HC Deb 24 May 1928 vol 217 cc2041-2

asked the Minister of Pensions whether his attention has been drawn to the case of Mr. E. Fitzhugh, of 26, Monk Pond Street, Northampton, Reference No. 7/MF/1372, who, in 1919, was receiving 10s. a week attendance money for the loss of his left arm and left leg; whether he is aware that in 1924 this allowance was reduced by 2s. 6d., and on his appealing against this reduction it was reduced by a further 2s. 6d. to 5s. a week; and whether, in view of the absence of one leg and one arm, he will state why this man is allowed only one-third of the sum to which his disability entitled him?

The MINISTER of PENSIONS (Major Tryon)

The hon. Member is, I fear, under a misapprehension as to the character of the allowance referred to.
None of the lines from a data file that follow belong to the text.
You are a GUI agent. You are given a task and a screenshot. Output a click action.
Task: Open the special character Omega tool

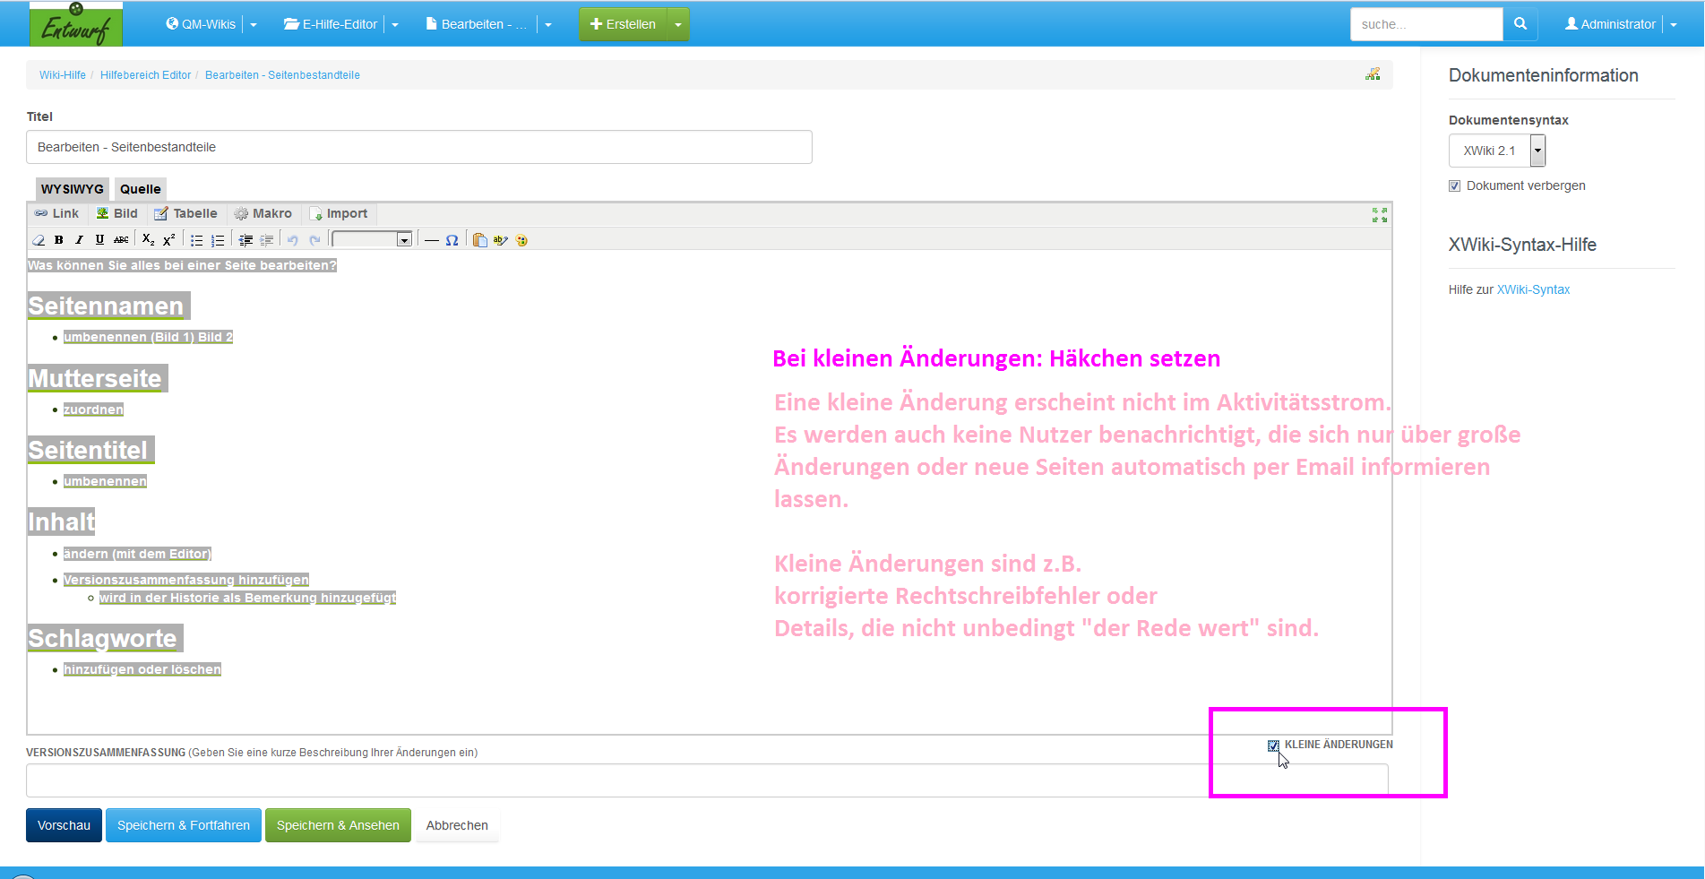(452, 240)
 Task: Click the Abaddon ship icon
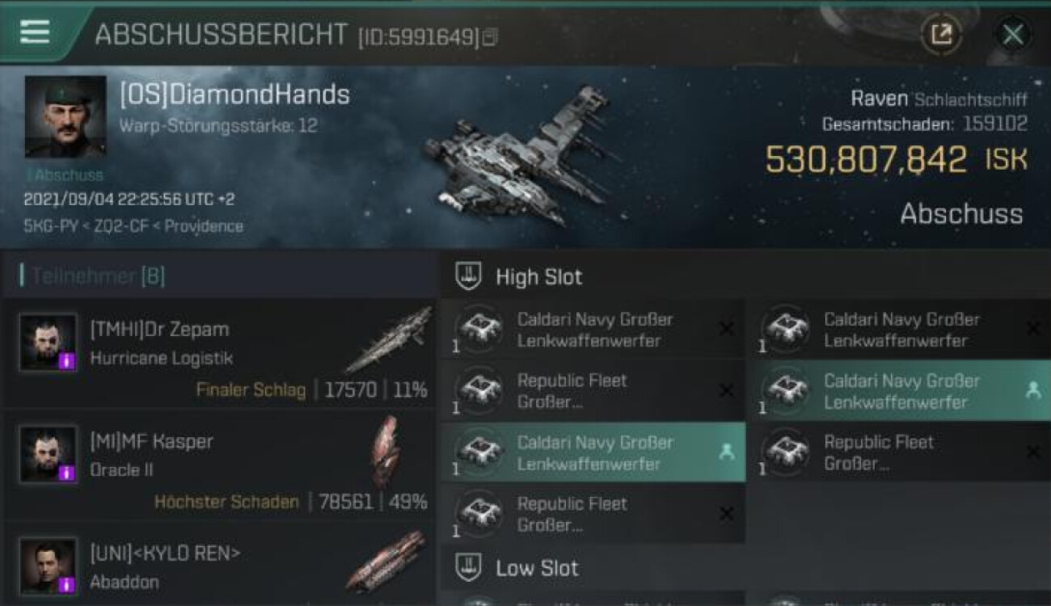click(x=385, y=561)
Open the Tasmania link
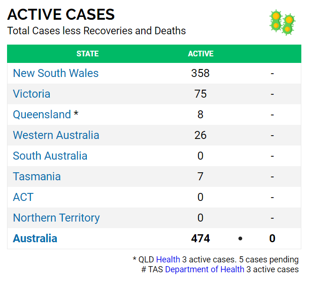Screen dimensions: 314x284 click(x=37, y=177)
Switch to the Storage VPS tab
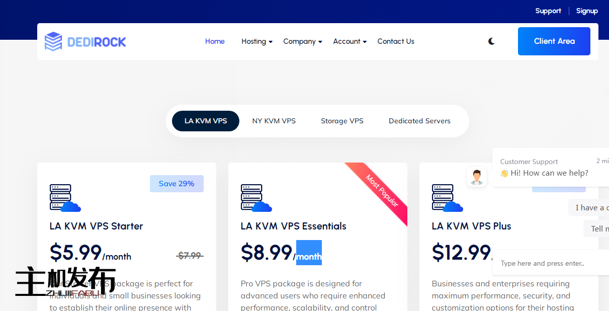Viewport: 609px width, 311px height. point(342,121)
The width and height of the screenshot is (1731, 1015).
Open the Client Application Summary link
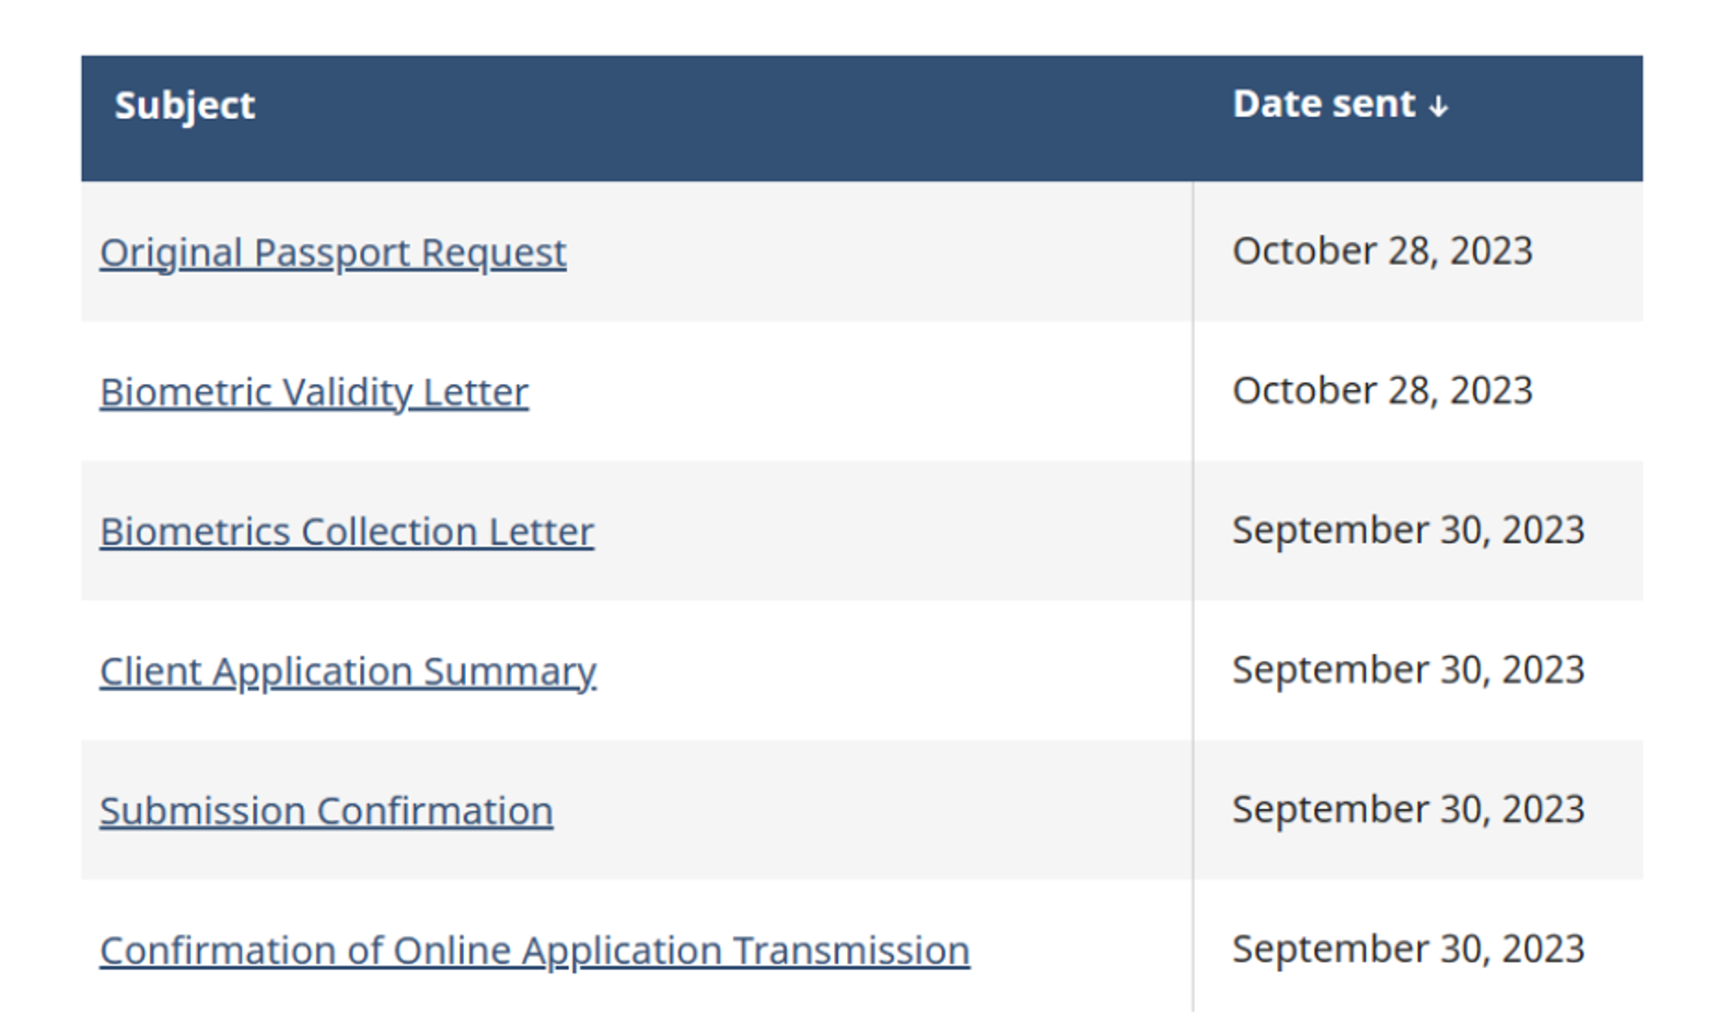tap(347, 671)
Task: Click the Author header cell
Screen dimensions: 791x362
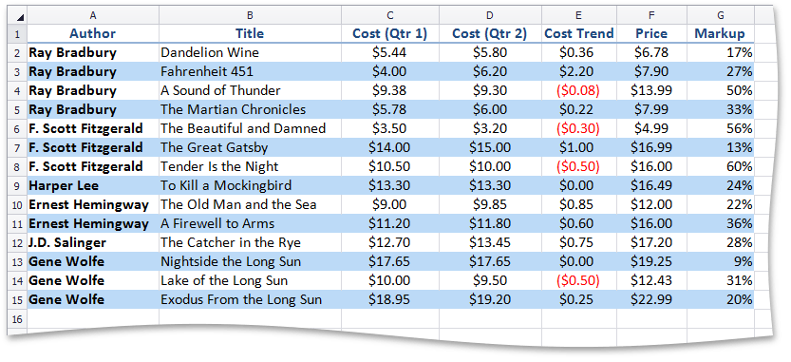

A constant attendance allowance is granted, within the maximum fixed by the Royal Pensions Warrant, at such amount as may be determined from time to time to represent the extent of the personal services regularly required from an attendant by the pensioner. In the case of Mr. Fitzhugh, who is in receipt of a total disability pension, the additional allowance at the rate now current was determined not as the result of appeal, as suggested in the question, but in accordance with the normal procedure as representing the extent to which the present condition of the pensioner requires such personal service. I am not aware of any grounds for an award at a higher rate for the pensioner in question.


Does the Minister of Pensions really think that 5s. is a suitable pension for the loss of one leg and one arm?


The hon. Member does not seem to be very familiar with the ease. The man is getting full pension in addition.